City of Cumming voters could get to decide this November whether to allow restaurants, hotels and motels to serve alcohol earlier on Sundays.

The City Council, with Councilman Chad Crane absent, was presented at Tuesday’s work session with a resolution that, if approved, would allow for a referendum on the Nov. 5 ballot to let voters decide whether to move the time alcohol can be served within the city limits on Sundays from 12:30 p.m. to 11 a.m.

The council took no action, but it resurfaces an issue that caused some confusion last year after then-Gov. Nathan Deal signed Senate Bill 17, often referred to as the “brunch bill,” which amended state law and gave voters in municipalities the ability to decide whether to adjust the time of Sunday alcohol sales.
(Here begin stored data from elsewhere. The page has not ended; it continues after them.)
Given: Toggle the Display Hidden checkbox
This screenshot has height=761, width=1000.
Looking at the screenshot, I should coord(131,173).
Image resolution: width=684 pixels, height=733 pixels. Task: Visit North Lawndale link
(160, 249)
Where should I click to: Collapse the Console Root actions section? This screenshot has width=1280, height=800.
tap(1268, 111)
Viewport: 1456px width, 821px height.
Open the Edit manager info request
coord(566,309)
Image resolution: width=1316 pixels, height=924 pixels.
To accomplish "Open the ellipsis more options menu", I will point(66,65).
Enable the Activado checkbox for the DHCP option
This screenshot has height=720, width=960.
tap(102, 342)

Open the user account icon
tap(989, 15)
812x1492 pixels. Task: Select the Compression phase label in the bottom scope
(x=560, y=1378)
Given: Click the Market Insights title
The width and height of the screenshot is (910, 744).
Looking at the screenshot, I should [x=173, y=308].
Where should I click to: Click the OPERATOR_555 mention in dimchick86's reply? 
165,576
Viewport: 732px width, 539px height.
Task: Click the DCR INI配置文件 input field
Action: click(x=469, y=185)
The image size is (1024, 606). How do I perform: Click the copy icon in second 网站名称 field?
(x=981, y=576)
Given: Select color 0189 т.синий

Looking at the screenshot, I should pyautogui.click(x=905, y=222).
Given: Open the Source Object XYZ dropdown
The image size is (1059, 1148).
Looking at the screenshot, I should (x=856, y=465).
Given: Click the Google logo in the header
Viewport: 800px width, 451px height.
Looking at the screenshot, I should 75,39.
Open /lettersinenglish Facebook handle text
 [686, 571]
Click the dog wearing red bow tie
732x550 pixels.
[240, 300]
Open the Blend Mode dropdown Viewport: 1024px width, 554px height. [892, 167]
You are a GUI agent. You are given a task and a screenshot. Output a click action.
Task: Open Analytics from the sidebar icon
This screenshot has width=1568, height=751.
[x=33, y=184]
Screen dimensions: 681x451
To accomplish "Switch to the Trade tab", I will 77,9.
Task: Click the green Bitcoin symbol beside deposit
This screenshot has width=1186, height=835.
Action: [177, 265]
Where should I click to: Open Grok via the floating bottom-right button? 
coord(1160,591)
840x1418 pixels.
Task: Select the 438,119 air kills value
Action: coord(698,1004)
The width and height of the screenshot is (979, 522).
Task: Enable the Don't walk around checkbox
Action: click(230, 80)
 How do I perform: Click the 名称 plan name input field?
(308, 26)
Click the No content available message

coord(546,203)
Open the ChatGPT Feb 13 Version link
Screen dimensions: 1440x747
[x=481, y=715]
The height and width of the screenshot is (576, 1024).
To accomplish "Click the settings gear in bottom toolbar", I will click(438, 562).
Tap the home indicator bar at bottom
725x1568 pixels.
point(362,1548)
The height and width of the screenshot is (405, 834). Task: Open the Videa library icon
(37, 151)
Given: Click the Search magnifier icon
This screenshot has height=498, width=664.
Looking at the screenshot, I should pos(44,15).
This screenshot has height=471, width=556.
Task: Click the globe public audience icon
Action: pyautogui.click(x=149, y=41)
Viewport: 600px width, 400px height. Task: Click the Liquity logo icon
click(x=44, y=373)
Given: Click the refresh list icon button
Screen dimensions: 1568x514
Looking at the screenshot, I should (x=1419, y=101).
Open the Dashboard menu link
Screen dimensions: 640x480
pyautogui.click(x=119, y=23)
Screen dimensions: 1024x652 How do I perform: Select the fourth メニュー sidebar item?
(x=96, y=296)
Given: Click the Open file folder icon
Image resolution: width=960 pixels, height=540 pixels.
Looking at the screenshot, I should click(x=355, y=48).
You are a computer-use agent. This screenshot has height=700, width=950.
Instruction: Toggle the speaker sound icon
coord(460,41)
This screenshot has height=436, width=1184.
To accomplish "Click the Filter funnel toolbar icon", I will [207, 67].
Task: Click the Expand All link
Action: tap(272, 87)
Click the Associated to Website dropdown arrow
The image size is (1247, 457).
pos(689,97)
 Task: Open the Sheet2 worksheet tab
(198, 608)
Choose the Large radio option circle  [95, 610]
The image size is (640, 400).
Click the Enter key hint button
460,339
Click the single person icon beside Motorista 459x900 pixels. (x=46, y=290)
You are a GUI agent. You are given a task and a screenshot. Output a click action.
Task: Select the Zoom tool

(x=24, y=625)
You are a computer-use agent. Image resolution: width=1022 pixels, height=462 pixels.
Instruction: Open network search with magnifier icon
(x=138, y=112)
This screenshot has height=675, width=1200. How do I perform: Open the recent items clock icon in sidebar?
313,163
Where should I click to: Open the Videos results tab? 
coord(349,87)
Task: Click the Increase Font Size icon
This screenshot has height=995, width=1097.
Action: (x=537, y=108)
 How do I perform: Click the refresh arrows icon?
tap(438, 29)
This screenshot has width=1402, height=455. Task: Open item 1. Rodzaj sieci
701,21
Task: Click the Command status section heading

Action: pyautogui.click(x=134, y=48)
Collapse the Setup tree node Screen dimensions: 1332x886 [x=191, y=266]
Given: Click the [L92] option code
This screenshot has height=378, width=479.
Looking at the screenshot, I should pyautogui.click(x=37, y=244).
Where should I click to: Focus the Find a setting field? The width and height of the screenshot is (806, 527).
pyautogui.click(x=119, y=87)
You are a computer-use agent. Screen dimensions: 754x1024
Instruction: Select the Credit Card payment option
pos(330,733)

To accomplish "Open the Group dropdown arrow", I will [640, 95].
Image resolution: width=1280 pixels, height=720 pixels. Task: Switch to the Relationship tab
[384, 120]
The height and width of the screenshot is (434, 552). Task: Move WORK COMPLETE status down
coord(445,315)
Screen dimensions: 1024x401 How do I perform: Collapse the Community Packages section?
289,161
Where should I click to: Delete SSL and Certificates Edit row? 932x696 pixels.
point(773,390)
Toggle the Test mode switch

The Forsyth County Board of Commissioners voted to put the bill to a referendum in last November’s election. It passed and allowed for the earlier sale of alcohol on Sundays in businesses in unincorporated parts of the county except for those where it could be purchased by the package, such as grocery stores or gas stations.

The Cumming City Council didn’t put the bill to a referendum. At the time, Mayor Troy Brumbalow cited a lack of interest from city officials and time constraints that would have required the Council to call a special meeting for a vote on the matter.

That led to the county’s referendum appearing on city ballots.

Brumbalow said last July that the bill could come back. If it does this time and voters approve the referendum, the city already has an ordinance drafted to put it into immediate effect, according to Cumming City Attorney Kevin Tallant.